Not so in the movies. In the movies, Hermione’s physical awkwardness is replaced by Emma Watson’s impeccable beauty. I remember seeing a photograph of Chamber of Secrets-era Emma Watson months before the movie came out: her bushy hair had been tamed to Pantene Pro-V commercial-worthy curls. I cried, because book Hermione had frizzy hair like mine and I had so loved seeing an on-screen girl with imperfect hair. And her makeover was just the tip of the iceberg. She was wise beyond her years. She left the house-elves alone. She came up with ideas that book-Hermione never would’ve thought of - flight-shy Hermione, thinking of jumping on a dragon’s back to escape a collapsing bank? Non-magically-raised Hermione, remembering to use her wand when a murderous plant attacked? Not in the books. But in the movies, she was perfect, to the point where people railed against her for - how dare she? - falling in love with a man who they believed to be beneath her. Which, come on. Of course he was. No one in the movies was good enough for movie-verse Hermione. But because she’s on-screen now, and part of an industry that tragically under-represents realistic women, she has to be Perfect Strong Girl Character, devoid of flaws and shaped into a Perfect Role Model For Young Women.


I could go on and on. Katniss Everdeen, a young, scrawny, wonderfully-flawed character in The Hunger Games, was made over into a self-sacrificing, angelic (but oh-so-tough!) beauty queen for the movies. Elle Woods, in Legally Blonde, is not only gorgeous and quick-thinking, but has an impeccable memory and buckets of self-confidence. Doctor Who’s Rose Tyler? Beautiful, resourceful, witty, athletic, smart, alluring - literally every male character she meets falls in love with her, for God’s sake. Disney’s Mulan? She’s beautiful, athletic, cunning, clever, and just the right amount of awkward to be endearing. Right from the beginning of the movie we’re shown, very clearly, that she is perfect; it’s her environment that’s the problem. Rory Gilmore? Pretty, academically inclined, popular with the boys (see: Rose Tyler), able to win over less-perfect girls like Paris. Notice a theme here? Even if their worlds are imperfect (Mulan, Katniss, Elle) the girls are shining paragons. Feminine but still tough; physically attractive but still smart. They have to be perfect - they’re role models!

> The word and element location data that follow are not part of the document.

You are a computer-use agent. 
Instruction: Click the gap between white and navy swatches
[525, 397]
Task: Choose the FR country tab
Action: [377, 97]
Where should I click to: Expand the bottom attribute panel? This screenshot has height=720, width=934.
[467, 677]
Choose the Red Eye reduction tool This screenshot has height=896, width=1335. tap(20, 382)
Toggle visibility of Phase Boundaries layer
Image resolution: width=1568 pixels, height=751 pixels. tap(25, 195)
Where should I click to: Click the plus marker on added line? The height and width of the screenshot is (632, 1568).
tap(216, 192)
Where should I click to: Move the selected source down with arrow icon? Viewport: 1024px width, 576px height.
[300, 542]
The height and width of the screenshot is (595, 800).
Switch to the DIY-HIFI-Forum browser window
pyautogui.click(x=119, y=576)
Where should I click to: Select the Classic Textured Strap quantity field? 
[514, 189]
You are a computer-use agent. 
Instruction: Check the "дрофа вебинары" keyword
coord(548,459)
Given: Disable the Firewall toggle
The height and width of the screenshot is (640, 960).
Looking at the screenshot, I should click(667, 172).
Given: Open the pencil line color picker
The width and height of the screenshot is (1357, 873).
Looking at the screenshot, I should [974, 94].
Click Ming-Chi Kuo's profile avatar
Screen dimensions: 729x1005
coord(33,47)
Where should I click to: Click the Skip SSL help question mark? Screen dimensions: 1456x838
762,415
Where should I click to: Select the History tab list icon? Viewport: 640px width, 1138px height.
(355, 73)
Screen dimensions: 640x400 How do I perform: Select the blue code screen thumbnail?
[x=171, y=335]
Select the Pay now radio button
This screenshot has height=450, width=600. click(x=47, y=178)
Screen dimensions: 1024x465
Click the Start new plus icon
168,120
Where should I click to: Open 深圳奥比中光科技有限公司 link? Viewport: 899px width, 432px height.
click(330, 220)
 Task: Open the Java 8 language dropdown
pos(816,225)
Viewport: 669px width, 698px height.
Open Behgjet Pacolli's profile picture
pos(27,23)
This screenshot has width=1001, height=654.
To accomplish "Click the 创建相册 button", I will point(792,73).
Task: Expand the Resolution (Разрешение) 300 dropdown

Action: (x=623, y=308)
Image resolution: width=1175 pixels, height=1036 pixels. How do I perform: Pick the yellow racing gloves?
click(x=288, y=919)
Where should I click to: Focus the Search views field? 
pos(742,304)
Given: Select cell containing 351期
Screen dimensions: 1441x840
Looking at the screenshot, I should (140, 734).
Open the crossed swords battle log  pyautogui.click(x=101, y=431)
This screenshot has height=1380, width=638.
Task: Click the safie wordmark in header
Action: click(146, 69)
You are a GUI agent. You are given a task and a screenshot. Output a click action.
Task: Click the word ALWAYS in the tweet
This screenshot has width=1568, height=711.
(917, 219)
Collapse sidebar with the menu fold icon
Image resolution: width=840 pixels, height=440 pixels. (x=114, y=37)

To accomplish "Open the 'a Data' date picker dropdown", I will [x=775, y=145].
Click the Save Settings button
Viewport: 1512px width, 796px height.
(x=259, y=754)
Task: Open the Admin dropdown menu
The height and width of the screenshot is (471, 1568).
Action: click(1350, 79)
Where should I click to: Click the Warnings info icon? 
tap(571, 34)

So when a thing like Gone Girl comes along, and we’re finally given a complex character who is interesting as all hell - who does some really terrible things, but does them because she believes she’s doing the right thing - who is beautiful and funny and incredibly intelligent, but also happens to be a freaking psychopath - damn right that’s going to resonate with all of us imperfect girls. I think this is also why I loved the women of Tim Burton’s films so much: he understood that no one is perfect, not even token Strong Female Characters. Because at the end of the day, there is not just one archetype out there that every woman can embody. We are not all Supergirls. And that is what I desperately wish Hollywood would realize, and start giving us the heroines that we deserve: not actual heroines, but girls just like us.